▶ Work order
Could you set down exactly the lines in the records below between the line holding "Given: Select the 积分 radio option" and the line holding "Pay using the", inclusive?

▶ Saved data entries
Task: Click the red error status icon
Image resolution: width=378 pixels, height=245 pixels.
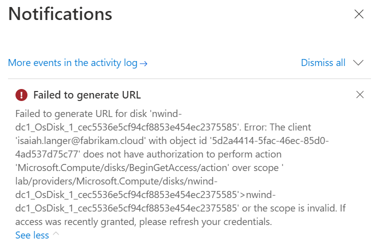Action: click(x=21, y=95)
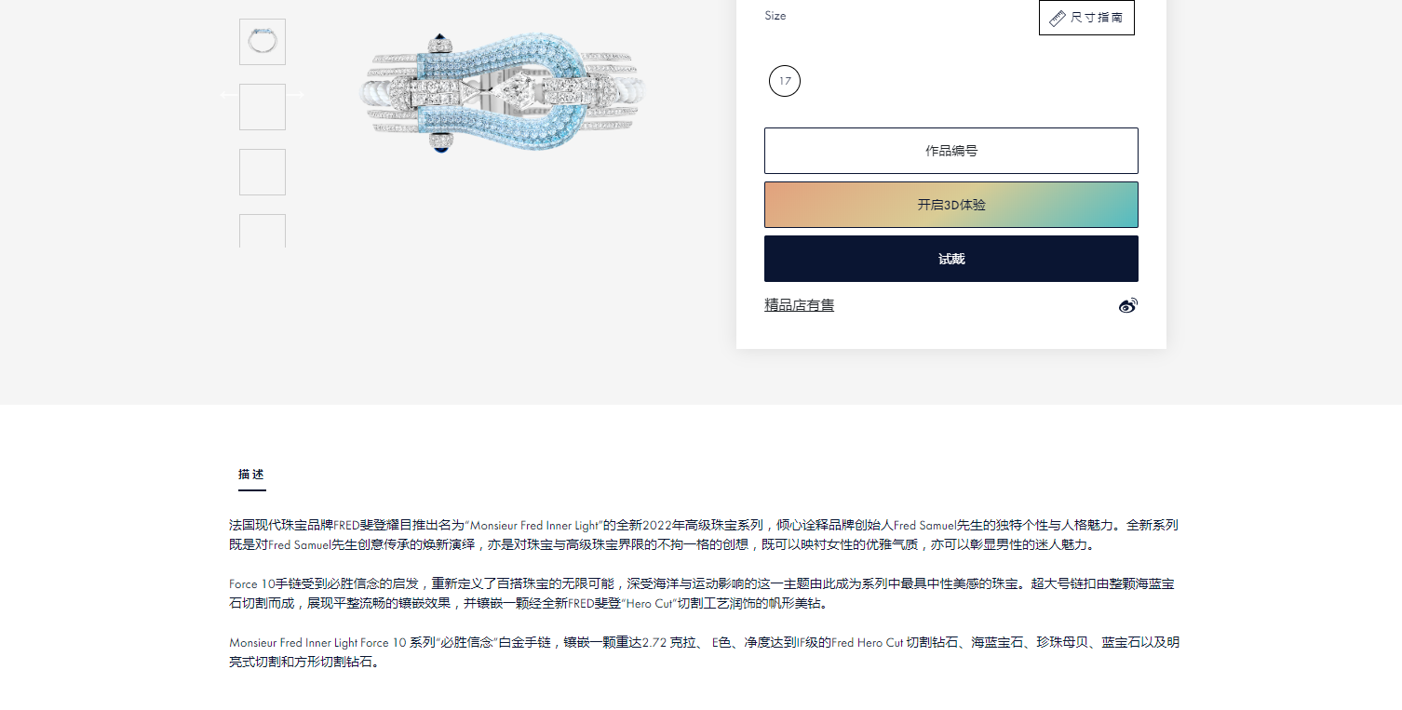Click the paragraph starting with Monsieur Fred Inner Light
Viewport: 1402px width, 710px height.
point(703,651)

==

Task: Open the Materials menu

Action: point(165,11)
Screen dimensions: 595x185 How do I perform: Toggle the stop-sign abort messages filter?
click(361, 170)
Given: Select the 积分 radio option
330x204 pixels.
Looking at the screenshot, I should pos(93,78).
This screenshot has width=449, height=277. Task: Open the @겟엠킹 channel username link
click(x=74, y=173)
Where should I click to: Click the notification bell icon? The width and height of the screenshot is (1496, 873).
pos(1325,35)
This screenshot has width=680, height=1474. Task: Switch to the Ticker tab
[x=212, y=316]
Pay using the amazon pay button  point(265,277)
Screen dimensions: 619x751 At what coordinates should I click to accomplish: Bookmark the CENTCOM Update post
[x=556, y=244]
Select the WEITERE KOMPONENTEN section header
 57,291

...

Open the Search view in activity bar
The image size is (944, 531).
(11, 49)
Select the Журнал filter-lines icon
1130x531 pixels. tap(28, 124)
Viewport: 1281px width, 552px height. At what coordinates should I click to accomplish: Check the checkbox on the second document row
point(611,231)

▶ Problem solution
Given: Select the 积分 radio option
330x204 pixels.
Looking at the screenshot, I should pos(93,78).
This screenshot has width=449, height=277. Task: Open the @겟엠킹 channel username link
click(x=74, y=173)
Where should I click to: Click the notification bell icon? The width and height of the screenshot is (1496, 873).
pos(1325,35)
This screenshot has width=680, height=1474. Task: Switch to the Ticker tab
[x=212, y=316]
Pay using the amazon pay button  point(265,277)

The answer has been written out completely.